Gene expression profiling study to identify distinct subtypes in diffuse type gastric cancer

Although recent advances in high-throughput technology have provided many insights into gastric cancer (GC), few reliable biomarkers for handling diffuse type GC are identified. Here, we aim to identify a signature classifying high risk diffuse type GC. To identify molecular subtypes of diffuse type GC, we generated RNA-seq based transcriptome data, which were generated using normal mucosa and tumor cells from 140 fresh frozen tissues including diffuse type GCs (n = 107). Unsupervised hierarchical cluster analysis of the RNA-seq data revealed three distinct subgroups of GC. Based on these subtypes, we generated a signature reflecting the best characteristics of aggressive diffuse type GC. When estimating prognostic value, the signature showed a strong prediction ability and an independent clinical utility in diffuse type GC patients. Our signature represents a promising diagnostic tool for the identification of diffuse type GC patients that have a high risk of poor clinical behavior.
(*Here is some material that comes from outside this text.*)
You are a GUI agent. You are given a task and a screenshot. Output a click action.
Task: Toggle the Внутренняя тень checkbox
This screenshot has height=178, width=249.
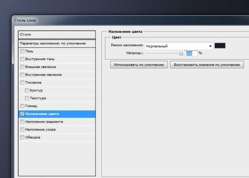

Overall design: RNA-seq data of 140 fresh-frozen tissues, including diffuse-type gastric cancer tissues (n = 107), intestinal-type gastric cancer tissues (n = 23), and normal gastric tissues (n = 10), were generated. Total RNA was extracted using the RNeasy Mini Kit (Qiagen, CA, USA) following the manufacturer's instructions. RNA quality and integrity were confirmed by agarose-gel electrophoresis with ethidium-bromide staining and visual inspection under ultraviolet light. Sequencing libraries were prepared using the TruSeq Stranded Total RNA Sample Prep Kit (Illumina, CA, USA) according to the manufacturer's protocol. Briefly, ribosomal RNA (rRNA) was depleted from total RNA, and the remaining RNA fragments were randomly primed and converted into strand-specific cDNA libraries. After end repair and adapter ligation, the libraries were amplified by PCR. Sequencing was performed in paired-end mode (2 × 75 bp) on the Illumina NextSeq 500 platform.